Simulation Study of a Metal-gate / High-k Gate Stack for Low-Power Applications

Conventional polysilicon gates (PG) suffer from carrier depletion which limits the effective scaling of the gate insulator stack. As a result, metal gates (MG) are currently of great interest as a means to continue device scaling through reduced effective gate insulator thickness [1-6]. Their competitiveness relative to PG, however, depends strongly on the MG work function as well as the off-state leakage target (Isoff) of the application desired [7,8]. If a near-midgap gate is used for a highperformance application, the required reduction in channel doping to attain the same Isoff leads to a buried channel device due to the weak confining field at the surface [7-9]. On the other hand, the intrinsically high Vt of near-midgap gates makes them well-suited for low-power applications [8]. Fig. 1 illustrates this basic concept by showing how a low-power application (Isoff =300 pA/µm) with nearmidgap MG requires channel doping comparable to that of a high-performance one (Isoff =300 nA/µm) with PG, thereby restoring the confinement needed to avoid a buried-channel device.

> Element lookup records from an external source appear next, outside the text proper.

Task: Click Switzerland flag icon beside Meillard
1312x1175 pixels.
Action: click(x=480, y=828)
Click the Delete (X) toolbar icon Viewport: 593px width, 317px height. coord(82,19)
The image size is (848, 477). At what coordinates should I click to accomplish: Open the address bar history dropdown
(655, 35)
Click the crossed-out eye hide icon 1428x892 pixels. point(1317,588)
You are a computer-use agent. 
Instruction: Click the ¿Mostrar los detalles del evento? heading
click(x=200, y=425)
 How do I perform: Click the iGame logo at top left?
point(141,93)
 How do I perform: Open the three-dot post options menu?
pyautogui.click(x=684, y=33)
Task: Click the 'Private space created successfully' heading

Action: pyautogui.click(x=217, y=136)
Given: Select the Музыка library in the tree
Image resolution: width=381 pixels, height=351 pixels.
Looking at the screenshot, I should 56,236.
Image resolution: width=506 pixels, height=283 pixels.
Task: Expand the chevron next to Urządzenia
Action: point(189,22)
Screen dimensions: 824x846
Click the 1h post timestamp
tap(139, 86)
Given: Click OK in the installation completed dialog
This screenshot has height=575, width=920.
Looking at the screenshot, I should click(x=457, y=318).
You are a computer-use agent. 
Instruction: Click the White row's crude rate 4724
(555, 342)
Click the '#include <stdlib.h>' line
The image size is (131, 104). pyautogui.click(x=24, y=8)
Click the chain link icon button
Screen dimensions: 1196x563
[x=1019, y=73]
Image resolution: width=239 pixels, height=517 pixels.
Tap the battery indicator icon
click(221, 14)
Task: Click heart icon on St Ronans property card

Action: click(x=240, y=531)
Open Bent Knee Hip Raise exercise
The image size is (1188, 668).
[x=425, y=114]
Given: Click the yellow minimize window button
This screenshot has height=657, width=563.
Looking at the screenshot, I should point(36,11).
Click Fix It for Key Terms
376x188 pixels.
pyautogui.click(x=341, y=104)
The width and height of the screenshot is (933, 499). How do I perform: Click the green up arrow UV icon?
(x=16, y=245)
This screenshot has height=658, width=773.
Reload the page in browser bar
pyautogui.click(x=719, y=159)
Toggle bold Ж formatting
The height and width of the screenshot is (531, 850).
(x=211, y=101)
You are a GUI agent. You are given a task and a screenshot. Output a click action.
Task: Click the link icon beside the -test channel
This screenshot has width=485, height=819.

The purpose of this work is to study the competitiveness of a near-midgap metal/high-κ gate stack for a low-power application using mixed-mode simulations of inverter delay chains. We address key design issues including (1) choice of gate stack based on leakage requirements; (2) matching of rolloff characteristics between PG and MG; (3) effect of potential mobility degradation due the high-κ gate stack; and (4) junction leakage for ultralow power requirements.